E.M. Chapter Six: "The Glove Compartment" or "Large Semicircles"

We were only minutes away from the zoo and already a strange and unfavorable odor had filled the entire car. Katy was trying vainly to roll down her window with the power switch on the door.

"Rachel!" She complained, "My window won’t roll down!"

"Oh, yeah, they don’t work." I commented back, concentrating on making the little needle on my display go as far to the right as possible.

Katy sighed and began fidgeting with the air conditioning instead.

"Rachel!" She said again moments later, "The air conditioning won’t turn on!"

"Yeah, that doesn’t work either." I commented, thoroughly enjoying watching as said little needle swung wildly back and forth when it reached the edge.

"Doesn’t anything in this car work?" Katy asked in exasperation.

"Yeah, the glove compartment’s fine, I think." I responded, barely able to swerve onto the sidewalk to avoid hitting one of those ‘Sunday drivers.’

Katy struggled momentarily to open the said glove compartment but gave up rather quickly. She turned in her seat to glare at the camel, leisurely chewing on something that I hoped wasn’t necessary to the operation of our motor vehicle.

Katy sighed, turning back around in time to see me ram into the side of another car, forcing it off the road.
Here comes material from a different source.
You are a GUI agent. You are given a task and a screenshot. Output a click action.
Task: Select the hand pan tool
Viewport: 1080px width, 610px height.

"What are you doing?" She asked with that familiar half-crazed tone in her voice she usually used when I drove.

"You really shouldn’t go under 80 on these highways, it isn’t safe." I replied innocently.

"Maybe we should have just taken the bus." Katy grumbled quietly.
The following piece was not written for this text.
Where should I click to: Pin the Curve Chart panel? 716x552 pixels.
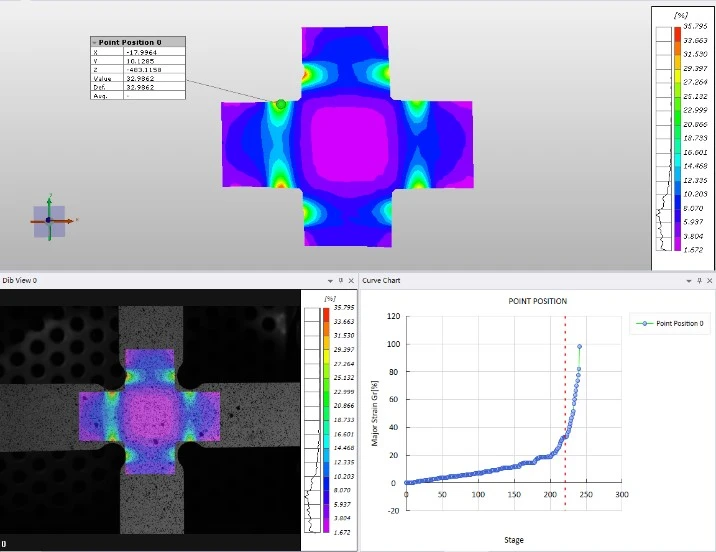pos(697,281)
"Nah," I said, overhearing her, "They don’t let camels on, I’ve tried. Besides, I’m a good driver! I’ve never once lost on Destruction Derby!"

Katy went pale as a little old lady ran out of the road just as we crashed over a bag of groceries she had been carrying, "I suddenly remember why I don’t like driving." She commented miserably.

"I don’t know why, I think it’s fun." I said, reaching down and turning on my Lord of the Rings Soundtrack which was mandatory for any car ride.

The drive went on like this for an additional twenty minutes, "Katy, I don’t think we’re going the right way." I commented at last, "I’m pretty sure we didn’t want to be in Duluth."

"We’re in Duluth!?" Katy exclaimed in irritation, "Why are we in Duluth?"

"Because you never told me to turn." I told her calmly.

"Why would I have to tell you to turn?"

"You are holding the map." I said.

Looking down, she found this to be true, "Oh… Well in that case, turn around at the nearest exit."

I did so about fifteen minutes later. Now that we were getting further North we found that everything was even farther apart and had seen no trace of humanity since that deer we almost missed ten minutes back.

To make a long and very monotonous story short, we arrived home about four hours later. We were tired, smelly and in a foul mood due to the combined irritant of a certain camel chewing away half of our seats and a certain sidekick holding the map at odd angles thereby leading us in several large semicircles. I vowed never to let Ilga navigate again.

We forced ourselves out of the comparatively small doors in our zombie-like half-life, stiff and sore from sitting so long. Through a series of short, muddled statements that only the undead could understand, we came to a mutual consensus that the camel would stay in the car that night, the argument having lasted about two seconds as we were too tired to even argue much.

Struggling down the hall we collapsed in total exhaustion before even reaching my room—not that it would be too out of the ordinary to find people asleep in the middle of the hall, it was practically normal compared to the unusual sights where my brother could be found sleeping: curled up behind a bookcase, lying under the open dishwasher, perched on top of standing lamps. It was really quite disturbing.